> [TASK REQUIREMENTS] Print the items below verbatim, from the line containing "Task: Expand the" through the line containing "This screenshot has height=928, width=1288.", both included.

> [RECORD LIST]
########################################
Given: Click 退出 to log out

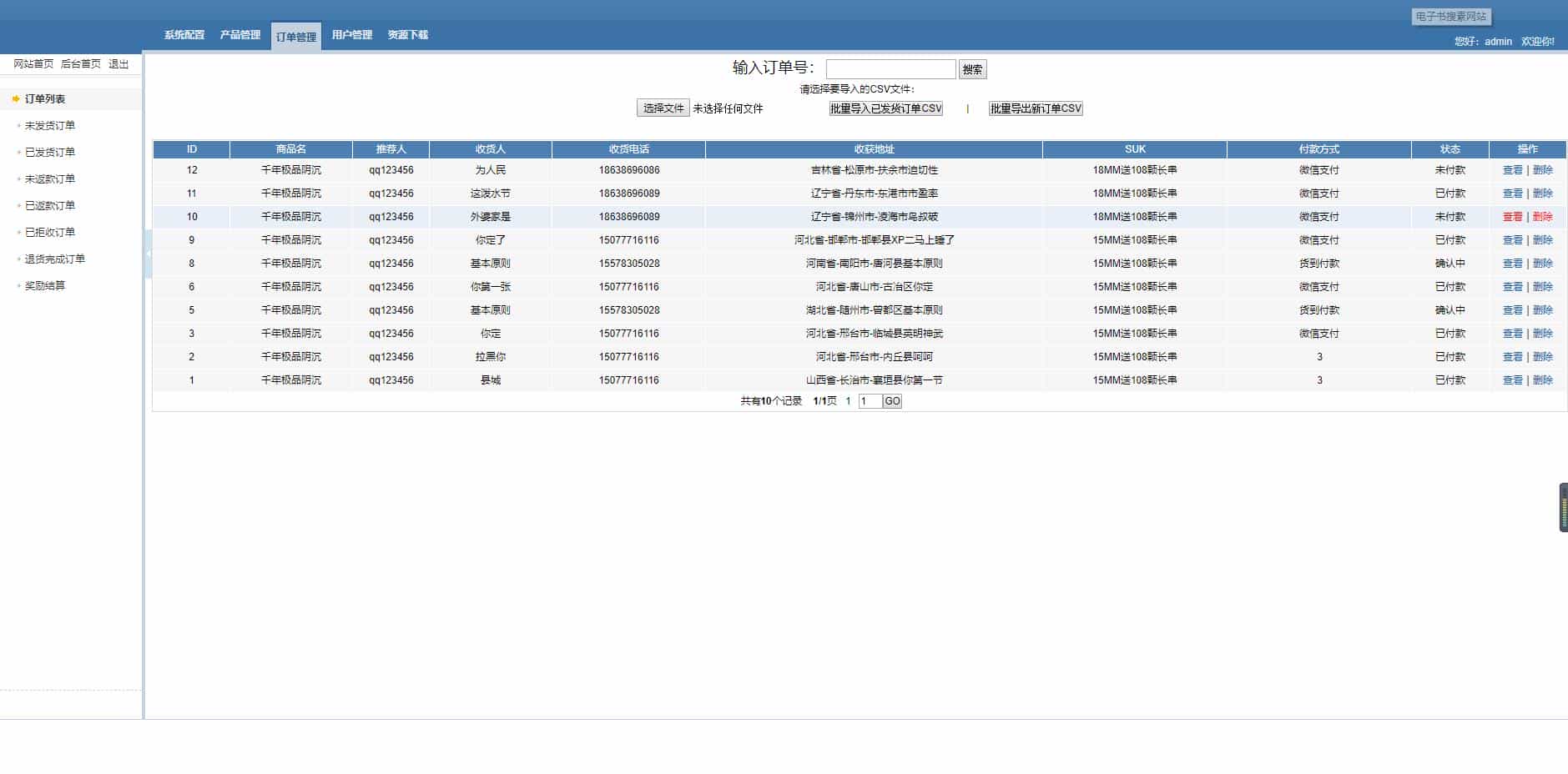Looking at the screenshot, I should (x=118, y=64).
########################################
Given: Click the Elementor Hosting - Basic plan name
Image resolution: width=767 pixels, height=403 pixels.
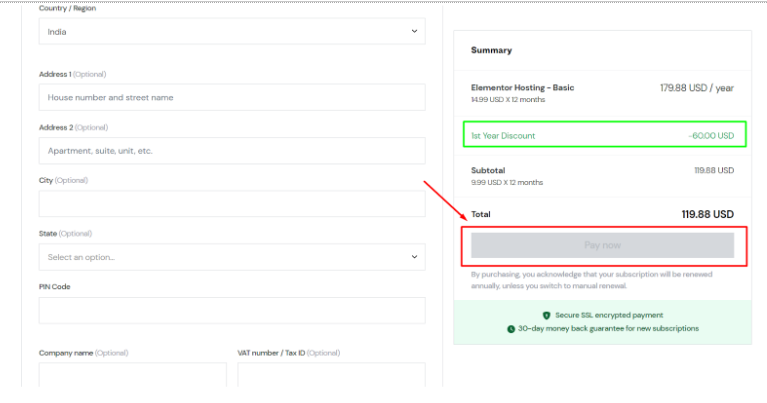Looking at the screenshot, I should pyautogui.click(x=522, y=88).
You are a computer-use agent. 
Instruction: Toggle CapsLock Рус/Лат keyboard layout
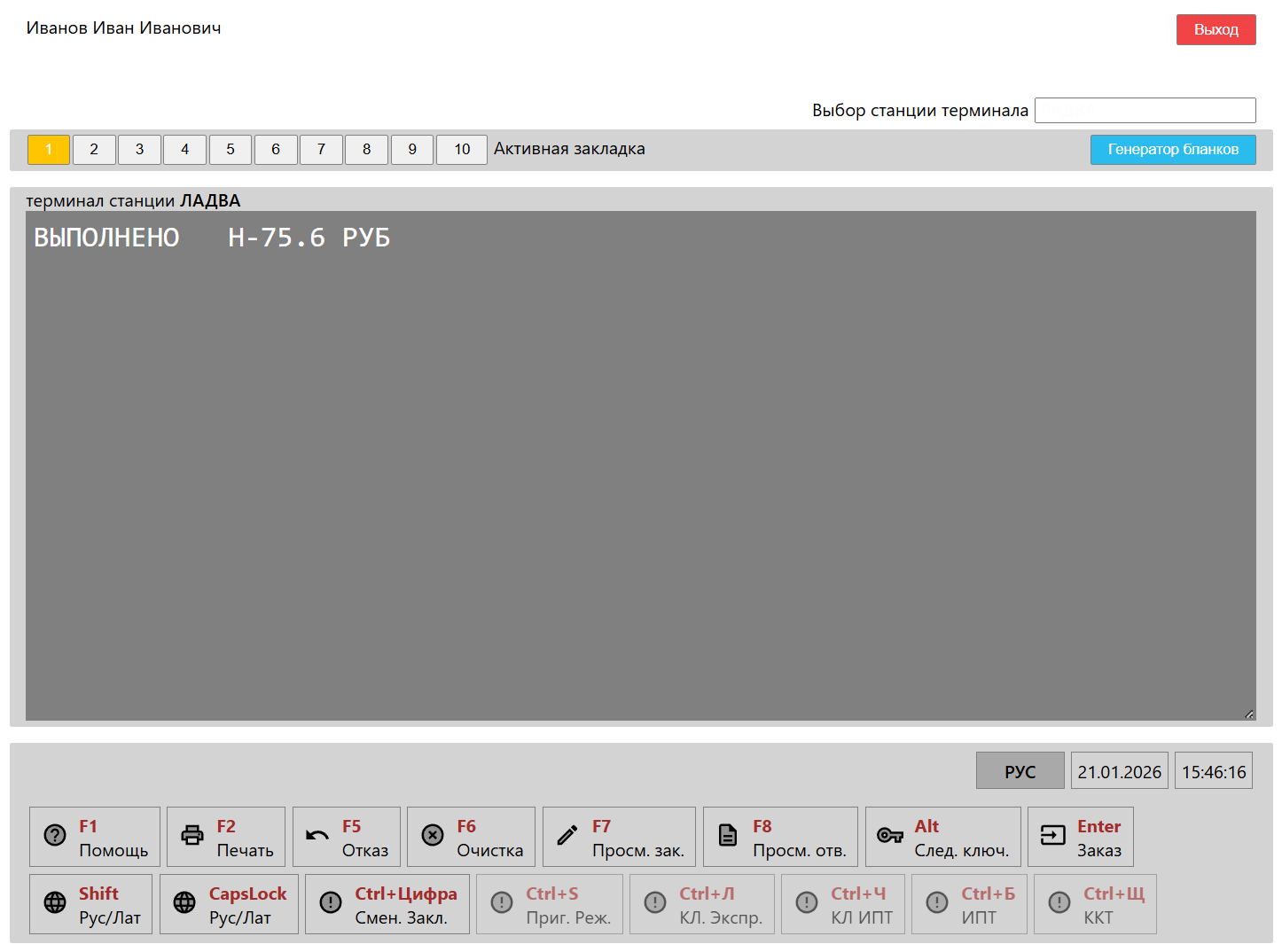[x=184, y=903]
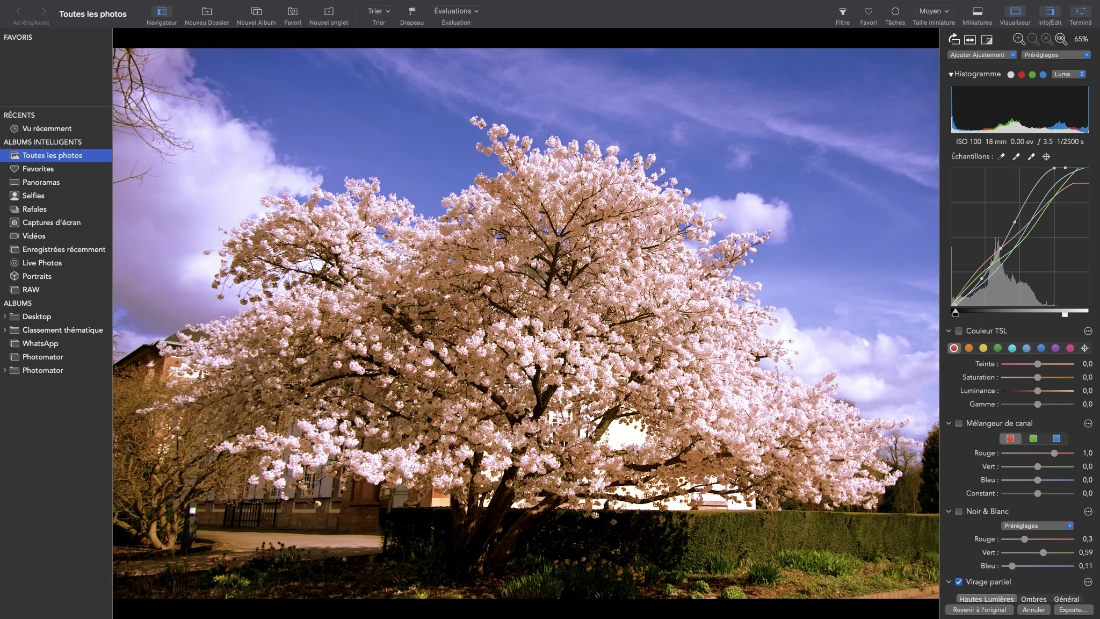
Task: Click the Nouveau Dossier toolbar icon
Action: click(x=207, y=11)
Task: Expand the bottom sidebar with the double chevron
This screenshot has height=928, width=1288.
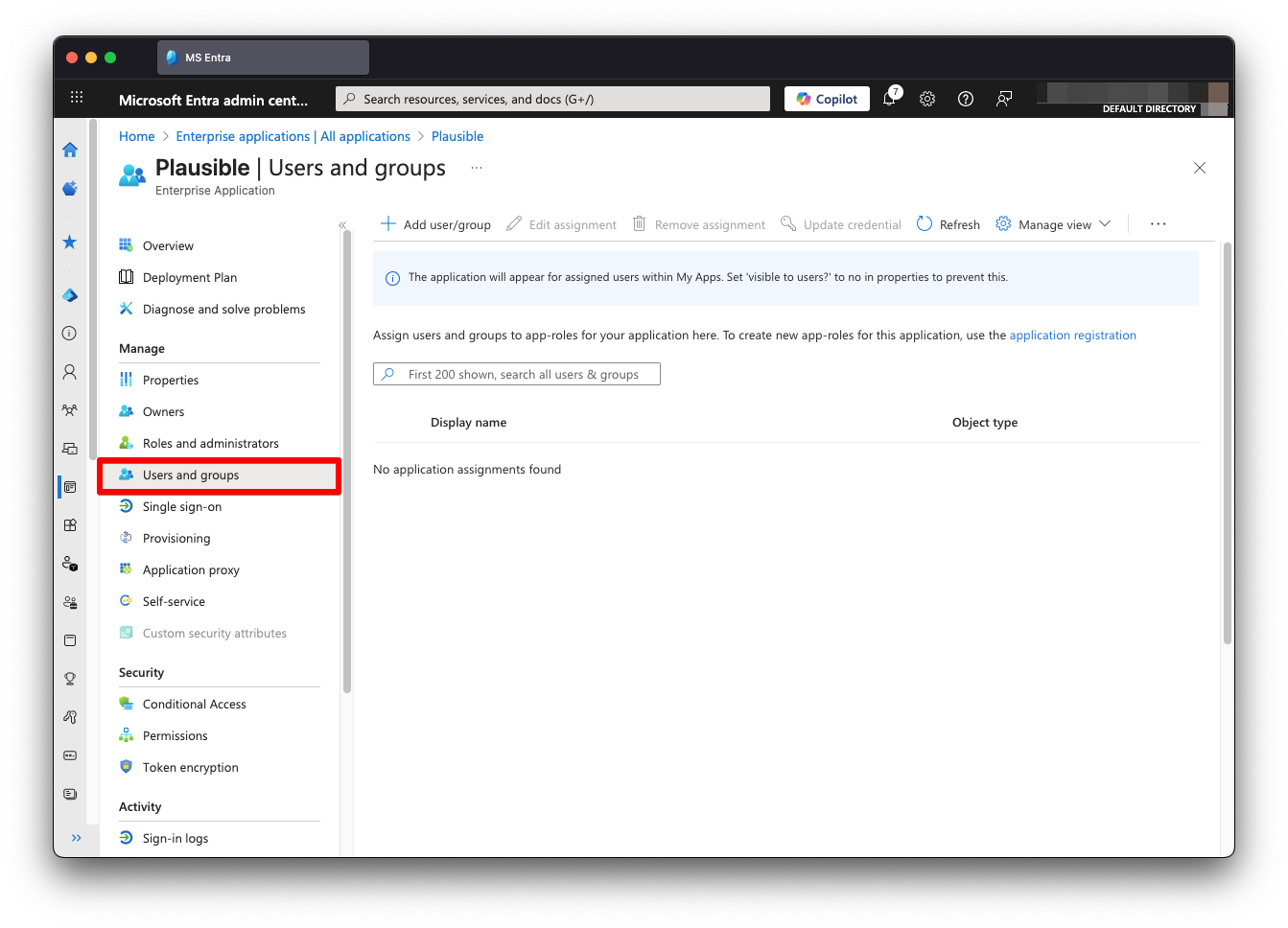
########################################
> [RESPONSE TO THIS EXERCISE]
Task: Expand the bottom sidebar with the double chevron
This screenshot has height=928, width=1288.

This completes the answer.